Importance nested sampler#
In Williams et al. 2023, we proposed importance nested sampling with normalising flows and called the algorithm i-nessai.
The algorithm described there is available in nessai alongside the standard algorithm.
Important
The API for the importance nested sampler is still under-development and may change between minor versions.
Basic usage#
The importance nested sampler is implemented in ImportanceNestedSampler
and, just like standard nessai, it can be run through the FlowSampler class.
To do so, simply set importance_nested_sampler=True when creating the instance of FlowSampler.
The sampler is then run using the nessai.flowsampler.FlowSampler.run(), e.g.
from nessai.flowsampler import FlowSampler
sampler = FlowSampler(
GaussianModel(),
output="output/",
nlive=5000,
importance_nested_sampler=True,
)
sampler.run()
Important
The importance nested sampler requires the user to define the methods to_unit_hypercube and from_unit_hypercube in the model class,
see the examples linked below.
Configuration#
All keyword arguments passed to FlowSampler will in turn be passed to either
ImportanceNestedSampler or ImportanceFlowProposal.
We now highlight some key settings, for a complete list see the documentation for the two classes,
nlive: more complex problems will often need largernlive,threshold_kwargs: dictionary of keyword arguments for determining the likelihood threshold, the most important isq(\(\rho\) in the paper),reparameterisation: either'logit'orNone, the former should be used in most cases, unless the flow has the domain on \([0, 1]^n\),flow_config: identical to the standard sampler, see Normalising flows configuration for details,reset_flow: reset the flow before training every ith iteration,
Stopping criterion#
By default, the stopping criterion is the log-ratio of the evidence above the likelihood threshold and the current evidence, called log_evidence_ratio in the code.
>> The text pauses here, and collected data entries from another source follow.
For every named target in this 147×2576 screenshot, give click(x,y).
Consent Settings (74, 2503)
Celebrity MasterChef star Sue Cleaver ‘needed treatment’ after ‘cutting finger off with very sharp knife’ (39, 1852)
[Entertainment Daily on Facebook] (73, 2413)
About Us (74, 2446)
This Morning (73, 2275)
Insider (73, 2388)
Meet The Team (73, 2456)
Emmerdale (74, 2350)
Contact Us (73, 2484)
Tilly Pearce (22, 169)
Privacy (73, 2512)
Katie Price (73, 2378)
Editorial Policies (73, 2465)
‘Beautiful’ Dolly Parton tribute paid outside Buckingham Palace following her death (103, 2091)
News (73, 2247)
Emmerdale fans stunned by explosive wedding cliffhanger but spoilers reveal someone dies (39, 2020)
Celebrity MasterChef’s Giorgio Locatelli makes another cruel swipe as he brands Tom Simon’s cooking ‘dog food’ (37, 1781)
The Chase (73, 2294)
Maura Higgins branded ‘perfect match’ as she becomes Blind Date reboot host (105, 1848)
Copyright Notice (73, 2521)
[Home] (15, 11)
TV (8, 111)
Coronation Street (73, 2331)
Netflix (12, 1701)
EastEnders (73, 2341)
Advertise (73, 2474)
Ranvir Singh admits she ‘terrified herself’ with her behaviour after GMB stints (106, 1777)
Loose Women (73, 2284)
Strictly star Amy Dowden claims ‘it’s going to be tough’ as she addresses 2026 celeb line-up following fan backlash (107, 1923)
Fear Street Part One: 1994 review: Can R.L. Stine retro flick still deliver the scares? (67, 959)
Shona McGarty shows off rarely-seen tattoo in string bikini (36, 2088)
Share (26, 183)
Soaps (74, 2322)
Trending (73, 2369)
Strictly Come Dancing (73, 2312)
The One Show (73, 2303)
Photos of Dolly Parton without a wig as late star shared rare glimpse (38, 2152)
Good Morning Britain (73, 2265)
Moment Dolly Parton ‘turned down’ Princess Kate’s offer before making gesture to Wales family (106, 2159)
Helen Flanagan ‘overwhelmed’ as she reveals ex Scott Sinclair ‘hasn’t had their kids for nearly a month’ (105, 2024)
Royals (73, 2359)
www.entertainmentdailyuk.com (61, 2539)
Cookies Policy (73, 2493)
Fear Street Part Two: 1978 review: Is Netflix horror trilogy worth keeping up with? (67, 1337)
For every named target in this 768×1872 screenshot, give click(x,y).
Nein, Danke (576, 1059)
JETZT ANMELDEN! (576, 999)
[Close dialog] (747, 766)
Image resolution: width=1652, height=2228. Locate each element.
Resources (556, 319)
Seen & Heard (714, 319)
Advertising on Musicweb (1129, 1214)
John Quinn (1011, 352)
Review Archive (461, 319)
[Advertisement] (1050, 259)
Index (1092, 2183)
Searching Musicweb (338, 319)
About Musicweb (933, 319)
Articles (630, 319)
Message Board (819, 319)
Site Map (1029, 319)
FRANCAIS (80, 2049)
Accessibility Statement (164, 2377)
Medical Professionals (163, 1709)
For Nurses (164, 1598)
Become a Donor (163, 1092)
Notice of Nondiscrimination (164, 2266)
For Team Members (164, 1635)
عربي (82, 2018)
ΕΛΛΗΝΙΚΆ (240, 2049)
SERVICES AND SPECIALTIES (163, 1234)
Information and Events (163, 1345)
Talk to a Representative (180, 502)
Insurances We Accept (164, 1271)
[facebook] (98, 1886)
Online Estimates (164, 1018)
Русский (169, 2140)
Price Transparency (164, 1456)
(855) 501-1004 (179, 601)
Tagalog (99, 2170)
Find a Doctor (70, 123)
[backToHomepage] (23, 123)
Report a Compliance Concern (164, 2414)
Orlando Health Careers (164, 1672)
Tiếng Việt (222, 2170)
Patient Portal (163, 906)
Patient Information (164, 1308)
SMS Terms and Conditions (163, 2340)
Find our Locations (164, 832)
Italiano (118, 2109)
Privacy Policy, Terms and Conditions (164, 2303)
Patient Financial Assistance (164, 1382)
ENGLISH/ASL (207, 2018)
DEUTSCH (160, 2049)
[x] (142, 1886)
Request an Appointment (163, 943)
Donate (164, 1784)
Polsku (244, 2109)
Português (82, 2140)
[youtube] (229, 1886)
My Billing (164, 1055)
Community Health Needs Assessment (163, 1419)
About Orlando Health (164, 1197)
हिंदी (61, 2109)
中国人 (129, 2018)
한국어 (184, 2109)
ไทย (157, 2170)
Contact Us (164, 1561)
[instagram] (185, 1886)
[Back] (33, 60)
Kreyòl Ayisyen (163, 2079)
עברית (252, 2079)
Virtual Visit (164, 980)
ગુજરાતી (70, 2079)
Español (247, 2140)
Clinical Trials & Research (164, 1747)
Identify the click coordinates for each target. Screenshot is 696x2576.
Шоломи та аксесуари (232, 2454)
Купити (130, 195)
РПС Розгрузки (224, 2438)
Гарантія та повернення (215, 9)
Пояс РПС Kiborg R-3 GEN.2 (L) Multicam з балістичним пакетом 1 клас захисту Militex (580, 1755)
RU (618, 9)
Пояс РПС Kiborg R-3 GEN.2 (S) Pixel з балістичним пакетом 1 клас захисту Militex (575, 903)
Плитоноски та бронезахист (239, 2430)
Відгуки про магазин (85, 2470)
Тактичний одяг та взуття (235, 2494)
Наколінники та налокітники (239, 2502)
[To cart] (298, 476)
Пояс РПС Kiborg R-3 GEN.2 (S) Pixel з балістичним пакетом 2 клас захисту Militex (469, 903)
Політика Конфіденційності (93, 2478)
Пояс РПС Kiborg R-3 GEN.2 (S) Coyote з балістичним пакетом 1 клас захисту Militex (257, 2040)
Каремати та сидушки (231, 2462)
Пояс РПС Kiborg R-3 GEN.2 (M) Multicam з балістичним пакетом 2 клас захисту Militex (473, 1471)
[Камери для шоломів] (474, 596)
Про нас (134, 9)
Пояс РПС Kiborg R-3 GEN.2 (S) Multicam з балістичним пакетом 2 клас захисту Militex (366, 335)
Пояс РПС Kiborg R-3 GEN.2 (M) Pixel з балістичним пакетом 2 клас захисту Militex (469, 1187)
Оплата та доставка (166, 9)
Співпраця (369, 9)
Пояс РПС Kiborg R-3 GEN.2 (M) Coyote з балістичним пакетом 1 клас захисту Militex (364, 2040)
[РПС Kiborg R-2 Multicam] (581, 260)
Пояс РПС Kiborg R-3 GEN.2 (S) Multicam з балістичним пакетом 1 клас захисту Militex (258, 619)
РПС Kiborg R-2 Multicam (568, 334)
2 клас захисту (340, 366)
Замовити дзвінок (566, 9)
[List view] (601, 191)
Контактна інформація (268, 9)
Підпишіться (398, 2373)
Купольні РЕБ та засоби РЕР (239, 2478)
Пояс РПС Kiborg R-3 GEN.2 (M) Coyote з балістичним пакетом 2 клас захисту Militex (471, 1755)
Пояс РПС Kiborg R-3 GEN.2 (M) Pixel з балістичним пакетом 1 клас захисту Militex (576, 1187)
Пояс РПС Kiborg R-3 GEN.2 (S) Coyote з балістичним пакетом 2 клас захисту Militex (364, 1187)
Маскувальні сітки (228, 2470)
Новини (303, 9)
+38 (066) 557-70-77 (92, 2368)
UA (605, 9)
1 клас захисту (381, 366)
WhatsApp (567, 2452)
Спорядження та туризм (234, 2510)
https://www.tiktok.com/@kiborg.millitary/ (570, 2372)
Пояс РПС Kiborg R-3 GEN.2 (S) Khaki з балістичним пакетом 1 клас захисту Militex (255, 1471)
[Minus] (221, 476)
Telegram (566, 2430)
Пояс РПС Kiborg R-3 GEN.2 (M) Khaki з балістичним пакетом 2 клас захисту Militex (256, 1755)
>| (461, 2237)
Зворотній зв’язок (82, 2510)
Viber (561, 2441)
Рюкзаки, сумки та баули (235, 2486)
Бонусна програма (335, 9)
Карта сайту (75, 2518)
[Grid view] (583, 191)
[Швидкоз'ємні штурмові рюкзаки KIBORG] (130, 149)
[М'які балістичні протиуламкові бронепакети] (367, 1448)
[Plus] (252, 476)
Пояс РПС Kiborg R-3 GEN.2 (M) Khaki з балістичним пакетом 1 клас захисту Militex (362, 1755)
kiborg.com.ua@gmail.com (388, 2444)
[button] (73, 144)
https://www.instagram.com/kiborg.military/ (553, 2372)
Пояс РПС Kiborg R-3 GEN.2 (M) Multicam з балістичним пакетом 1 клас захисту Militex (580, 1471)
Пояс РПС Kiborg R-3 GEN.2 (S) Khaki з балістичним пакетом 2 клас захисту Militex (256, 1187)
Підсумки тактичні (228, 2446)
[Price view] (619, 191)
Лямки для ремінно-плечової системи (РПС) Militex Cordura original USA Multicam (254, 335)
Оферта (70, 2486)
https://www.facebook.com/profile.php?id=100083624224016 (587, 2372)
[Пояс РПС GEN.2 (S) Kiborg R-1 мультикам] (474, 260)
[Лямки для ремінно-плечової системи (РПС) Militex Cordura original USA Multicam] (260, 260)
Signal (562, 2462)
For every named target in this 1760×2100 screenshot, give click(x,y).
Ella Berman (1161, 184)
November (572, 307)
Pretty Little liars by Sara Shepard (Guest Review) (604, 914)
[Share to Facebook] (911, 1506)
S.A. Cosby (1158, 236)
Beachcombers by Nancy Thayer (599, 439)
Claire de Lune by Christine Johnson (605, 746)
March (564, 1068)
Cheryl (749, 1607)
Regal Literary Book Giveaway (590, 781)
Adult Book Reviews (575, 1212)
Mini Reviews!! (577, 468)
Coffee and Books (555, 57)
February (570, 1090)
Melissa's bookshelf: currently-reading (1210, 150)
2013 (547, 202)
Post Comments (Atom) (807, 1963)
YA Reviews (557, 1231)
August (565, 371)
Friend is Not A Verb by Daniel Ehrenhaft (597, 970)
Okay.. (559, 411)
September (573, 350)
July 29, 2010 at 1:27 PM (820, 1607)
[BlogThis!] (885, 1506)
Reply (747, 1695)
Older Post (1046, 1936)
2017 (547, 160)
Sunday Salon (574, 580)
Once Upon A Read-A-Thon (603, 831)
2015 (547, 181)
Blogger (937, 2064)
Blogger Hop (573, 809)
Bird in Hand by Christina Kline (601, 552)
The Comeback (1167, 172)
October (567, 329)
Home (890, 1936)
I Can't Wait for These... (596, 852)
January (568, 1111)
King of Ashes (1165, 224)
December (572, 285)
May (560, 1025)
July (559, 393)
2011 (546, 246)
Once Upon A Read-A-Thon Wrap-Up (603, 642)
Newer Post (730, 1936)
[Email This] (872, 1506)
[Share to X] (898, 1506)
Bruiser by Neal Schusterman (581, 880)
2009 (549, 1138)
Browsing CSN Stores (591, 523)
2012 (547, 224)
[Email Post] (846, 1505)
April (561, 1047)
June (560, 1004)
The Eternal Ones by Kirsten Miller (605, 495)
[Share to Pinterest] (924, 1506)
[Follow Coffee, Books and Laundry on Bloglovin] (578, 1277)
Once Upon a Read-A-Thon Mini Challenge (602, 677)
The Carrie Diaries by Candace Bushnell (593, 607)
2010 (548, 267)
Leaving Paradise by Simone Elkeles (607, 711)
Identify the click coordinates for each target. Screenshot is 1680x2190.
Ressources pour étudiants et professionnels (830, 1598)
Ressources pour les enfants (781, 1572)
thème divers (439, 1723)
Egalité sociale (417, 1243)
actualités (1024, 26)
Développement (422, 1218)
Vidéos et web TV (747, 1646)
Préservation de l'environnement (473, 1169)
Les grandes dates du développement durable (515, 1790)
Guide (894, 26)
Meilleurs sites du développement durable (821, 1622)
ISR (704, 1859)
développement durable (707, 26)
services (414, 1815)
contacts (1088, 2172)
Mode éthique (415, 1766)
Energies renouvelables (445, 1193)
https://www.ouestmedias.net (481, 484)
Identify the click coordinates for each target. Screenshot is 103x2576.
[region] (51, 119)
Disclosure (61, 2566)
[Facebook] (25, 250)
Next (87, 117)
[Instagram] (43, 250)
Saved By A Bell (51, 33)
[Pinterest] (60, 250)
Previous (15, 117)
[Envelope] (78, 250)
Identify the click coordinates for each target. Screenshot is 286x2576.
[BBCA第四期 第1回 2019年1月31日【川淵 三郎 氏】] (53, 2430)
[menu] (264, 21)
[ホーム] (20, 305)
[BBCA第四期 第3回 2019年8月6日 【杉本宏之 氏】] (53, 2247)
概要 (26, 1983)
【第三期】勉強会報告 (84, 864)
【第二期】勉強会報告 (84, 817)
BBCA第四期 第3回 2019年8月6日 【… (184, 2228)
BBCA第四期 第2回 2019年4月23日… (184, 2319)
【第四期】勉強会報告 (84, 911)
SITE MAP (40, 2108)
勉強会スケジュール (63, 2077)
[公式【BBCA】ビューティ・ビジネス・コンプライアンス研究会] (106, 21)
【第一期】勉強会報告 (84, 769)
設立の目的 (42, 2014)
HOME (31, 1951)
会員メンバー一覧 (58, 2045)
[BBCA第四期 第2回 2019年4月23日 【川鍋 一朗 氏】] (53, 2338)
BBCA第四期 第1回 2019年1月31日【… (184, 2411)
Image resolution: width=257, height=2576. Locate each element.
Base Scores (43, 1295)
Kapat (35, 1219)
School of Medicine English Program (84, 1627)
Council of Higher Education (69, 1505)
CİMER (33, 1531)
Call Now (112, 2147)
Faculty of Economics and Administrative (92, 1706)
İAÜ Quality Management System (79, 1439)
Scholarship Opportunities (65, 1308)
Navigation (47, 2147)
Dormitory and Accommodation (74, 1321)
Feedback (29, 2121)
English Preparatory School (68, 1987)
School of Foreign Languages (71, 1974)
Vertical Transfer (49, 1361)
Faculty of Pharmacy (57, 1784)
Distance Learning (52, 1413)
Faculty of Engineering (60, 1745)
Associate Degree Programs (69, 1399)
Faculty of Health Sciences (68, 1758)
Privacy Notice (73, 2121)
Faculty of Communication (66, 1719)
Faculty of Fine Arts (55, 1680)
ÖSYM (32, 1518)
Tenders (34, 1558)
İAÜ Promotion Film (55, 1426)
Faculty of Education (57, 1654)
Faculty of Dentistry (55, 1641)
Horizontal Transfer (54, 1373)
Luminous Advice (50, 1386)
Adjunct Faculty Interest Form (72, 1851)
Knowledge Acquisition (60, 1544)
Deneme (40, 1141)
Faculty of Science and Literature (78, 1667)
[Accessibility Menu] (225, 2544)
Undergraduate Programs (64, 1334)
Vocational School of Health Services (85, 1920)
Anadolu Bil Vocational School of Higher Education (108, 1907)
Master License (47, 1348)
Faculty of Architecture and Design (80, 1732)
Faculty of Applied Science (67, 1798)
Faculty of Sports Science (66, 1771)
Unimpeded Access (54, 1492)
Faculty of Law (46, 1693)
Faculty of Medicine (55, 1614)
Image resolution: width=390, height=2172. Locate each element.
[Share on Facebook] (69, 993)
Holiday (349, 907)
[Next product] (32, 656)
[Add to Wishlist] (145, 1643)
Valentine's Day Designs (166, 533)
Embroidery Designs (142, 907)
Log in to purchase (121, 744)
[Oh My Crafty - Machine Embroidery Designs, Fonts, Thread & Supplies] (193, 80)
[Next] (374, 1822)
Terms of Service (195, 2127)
The default tolerance is tolerance=0.0 and should be suitable for most applications.
The stopping criterion can be changed by passing a string or list of strings to the stopping_criterion argument
and the corresponding tolerance to tolerance argument. When using multiple stopping criteria, the :code`check_criteria`
argument can be used to specify whether all or any criteria should must be met ('all' or 'any').
For a list of available stopping criteria, see nessai.stopping_criteria.
Logging#
By default the sampler will log every iteration and the log will look something like this:
04-24 11:53 nessai INFO : Log-likelihood threshold: -400.3606743056573
04-24 11:53 nessai INFO : Training next proposal with 1178 samples
04-24 11:53 nessai INFO : Drawing 2000 new samples from the new proposal
04-24 11:53 nessai INFO : Current n samples: 3143
04-24 11:53 nessai INFO : Stopping criteria: {'log_evidence_ratio': 0.6465817114126242} - Tolerances: {'log_evidence_ratio': 0.0}
04-24 11:53 nessai INFO : Update 1 - log Z: 0.085 +/- 0.085 ESS: 136.3 logL min: -4953.606 logL median: -81.045 logL max: -0.007
From top to bottom this shows:
the current log-likelihood threshold,
the start of the training stage with n samples,
the number of samples being drawn from the new proposal,
the current values of all stopping criteria and the corresponding tolerance,
a summary of statistics at the end of the current iteration, this shows:
the log-evidence,
the effective sample size of the posterior,
the minimum, median and maximum log-likelihood of the current set of live samples.
Output#
The importance nested sampler returns:
a result file, by default
result.h5,samplescontains the final samples drawn from meta-proposal,log_evidenceis the final estimate of the log-evidence,
a state plot (
state.png), this is similar to the state plot for the standard sampler,a trace plot (
trace.png), this is similar to the trace plot from the standard sampler but plots the ratio of the prior and the meta-proposal on the x-axis,a levels plot (
levels.png), this shows the log-likelihood distribution for each proposal.
Examples#
For basic examples, see the examples directory.
Gravitational-wave inference#
bilby#
The importance nested sampler is only supported in bilby via the the
nessai-bilby plugin where it is called inessai,
see Using nessai with bilby for details.
PyCBC inference#
PyCBC inference does not currently support the importance nested sampler.